Ho-Sang, Dal Colle Taking Advantage of Extra Work During Mini Camp

NEW YORK, NY - MARCH 25: Joshua Ho-Sang #66 of the New York Islanders argues a high sticking penalty against the Boston Bruins with referee Francis Charron #6 at the Barclays Center on March 25, 2017 in the Brooklyn borough of New York City. (Photo by Bruce Bennett/Getty Images)

EAST MEADOW, N.Y. – Mini camp has always been a chance for young players to make an impression on a team’s coaching staff before training camp in September, but for the Islanders this week has rung especially true.

The week long camp, being held at the Islanders practice facility on Long Island, has featured at least four players – Josh Ho-Sang, Anthony Beuvillier, Michael Dal Colle and Mathew Barzal – who are expected to make or compete for a roster spot in September. Josh Ho-Sang and Anthony Beauvillier, both of who played with the Isles last season, are expected to back on the roster next season in even bigger roles.

However, that doesn’t mean Ho-Sang believes that the roster spot is automatically his.

“Oh god I hope nobody thinks there’s a spot waiting for them cause that’s the stuff that hurts people,” Ho-Sang said. “For me I’m not thinking like that at all. I just want to come in and I want to be one of the best players at camp. I want to be one of the best players throughout preseason and then I just want to let them make a decision.

“For me it’s not about being the best in terms of putting up 30 points in five games, it’s just coming in and being an exceptional player on both sides of the puck.

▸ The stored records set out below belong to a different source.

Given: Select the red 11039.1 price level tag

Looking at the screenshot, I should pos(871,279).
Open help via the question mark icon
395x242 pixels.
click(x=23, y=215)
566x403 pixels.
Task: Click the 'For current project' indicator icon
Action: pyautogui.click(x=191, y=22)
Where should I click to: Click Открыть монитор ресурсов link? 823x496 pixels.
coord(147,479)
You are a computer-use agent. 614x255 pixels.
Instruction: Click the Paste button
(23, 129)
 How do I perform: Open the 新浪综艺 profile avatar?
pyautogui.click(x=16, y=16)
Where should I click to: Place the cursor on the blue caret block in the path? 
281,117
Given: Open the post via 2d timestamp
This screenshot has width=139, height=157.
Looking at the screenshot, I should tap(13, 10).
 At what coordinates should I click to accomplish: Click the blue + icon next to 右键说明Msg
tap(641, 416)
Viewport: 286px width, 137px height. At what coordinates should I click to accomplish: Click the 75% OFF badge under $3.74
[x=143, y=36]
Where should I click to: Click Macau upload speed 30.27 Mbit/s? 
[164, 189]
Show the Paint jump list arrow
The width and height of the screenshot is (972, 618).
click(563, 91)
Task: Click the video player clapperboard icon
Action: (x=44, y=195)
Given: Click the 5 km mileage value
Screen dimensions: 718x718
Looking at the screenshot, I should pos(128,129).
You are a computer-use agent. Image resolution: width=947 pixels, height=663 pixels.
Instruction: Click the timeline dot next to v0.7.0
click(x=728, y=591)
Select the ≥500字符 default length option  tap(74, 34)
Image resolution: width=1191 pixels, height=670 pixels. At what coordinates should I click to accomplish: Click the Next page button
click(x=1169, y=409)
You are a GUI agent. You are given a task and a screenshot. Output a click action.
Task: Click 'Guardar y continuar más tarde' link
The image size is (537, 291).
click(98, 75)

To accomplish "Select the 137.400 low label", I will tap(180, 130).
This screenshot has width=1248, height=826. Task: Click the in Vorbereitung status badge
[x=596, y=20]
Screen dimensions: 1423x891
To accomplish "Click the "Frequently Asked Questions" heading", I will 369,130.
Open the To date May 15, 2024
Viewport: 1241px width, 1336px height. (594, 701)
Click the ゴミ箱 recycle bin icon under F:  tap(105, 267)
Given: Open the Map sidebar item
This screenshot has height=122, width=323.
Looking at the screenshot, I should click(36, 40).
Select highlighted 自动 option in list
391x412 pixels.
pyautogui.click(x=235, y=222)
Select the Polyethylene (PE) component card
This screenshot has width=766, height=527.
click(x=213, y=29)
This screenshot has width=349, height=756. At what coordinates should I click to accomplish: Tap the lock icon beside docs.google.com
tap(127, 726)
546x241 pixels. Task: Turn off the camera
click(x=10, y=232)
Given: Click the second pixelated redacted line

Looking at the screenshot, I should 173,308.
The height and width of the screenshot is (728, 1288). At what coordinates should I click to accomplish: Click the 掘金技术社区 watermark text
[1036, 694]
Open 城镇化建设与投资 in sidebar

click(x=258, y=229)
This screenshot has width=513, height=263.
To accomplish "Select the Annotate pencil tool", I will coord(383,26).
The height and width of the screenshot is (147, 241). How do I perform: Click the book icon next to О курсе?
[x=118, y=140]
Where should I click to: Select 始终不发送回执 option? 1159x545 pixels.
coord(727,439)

Skating hard, bringing that compete and then just let them make the decisions.”

Ho-Sang made a big splash in his 21 games with the Islanders at the end of the year and recorded 10 points (four goals, six assists) in that span. His time with the Islanders made such an impression that he made a brief appearance in the NHL 18 trailer released last week.


While the young forward appreciated being included in the video game trailer, he’s hoping he can earn that next season.

“I’m the first to say when I deserve something and I’m also the first to say when I think things are a little extra,” Ho-Sang said. “For me only playing 21 games and being in the NHL trailer was a little much… I’m really proud that they picked to represent the Islanders and that I could make the fans happy in a trailer and stuff. But for me now I just want to earn that next year. I want to be the player who can do that on a regular basis.”

Beuvillier also had plenty to be proud of after his first full season in the NHL. Through 66 games, he put up 24 points (nine goals, 15 assists) and improved over the course of the year.

It was the success of those two players that helps give Dal Colle faith that he can make the jump to the NHL next season.

NEW YORK, NY - SEPTEMBER 23: Michael Dal Colle #71 of the New York Islanders waits for a second period faceoff against the New Jersey Devils at the Barclays Center on September 23, 2015 in the Brooklyn borough of New York City. (Photo by Bruce Bennett/Getty Images)“Beau had a great year,” Dal Colle said. “I lived with Josh in Bridgeport and when he went up he made an immediate impact. I thought on some nights he was one of the Islanders bets players. He’s an unbelievable player, I was very happy for him. He had a great taste there last year and obviously I want enjoy that path.”

Dal Colle played his first full pro season in Bridgeport during 2016-17, finishing the year with 41 points (15 goals, 26 assists) in 75 games. Despite his play, the Islanders never called the 21-year-old up from Bridgeport.

Still Dal Colle was pleased with his season.

“It was a really good year for me,” Dal Colle said. “I think I grew a lot on the ice, my game. Obviously coming from junior it’s a big difference. You’re playing against men and the guys in Bridgeport were just a great group of guys. Great coaching staff, so I think I adjusted pretty quick and definitely a good year for my development.”

Mini camp comes to a close on Saturday with a final scrimmage and final time on the ice before training camp. Mini camp is not a place too much evaluating goes on, but Islanders coach Doug Weight admitted there was some evaluating going on.

“Anytime you see anyone of them you’re evaluating,” Weight said. “I think that’s part of it. You want to see how their summers going and see how they play out there against some pretty good talent. I evaluate every time I have my eyes on the ice, so that’s obviously part of it.”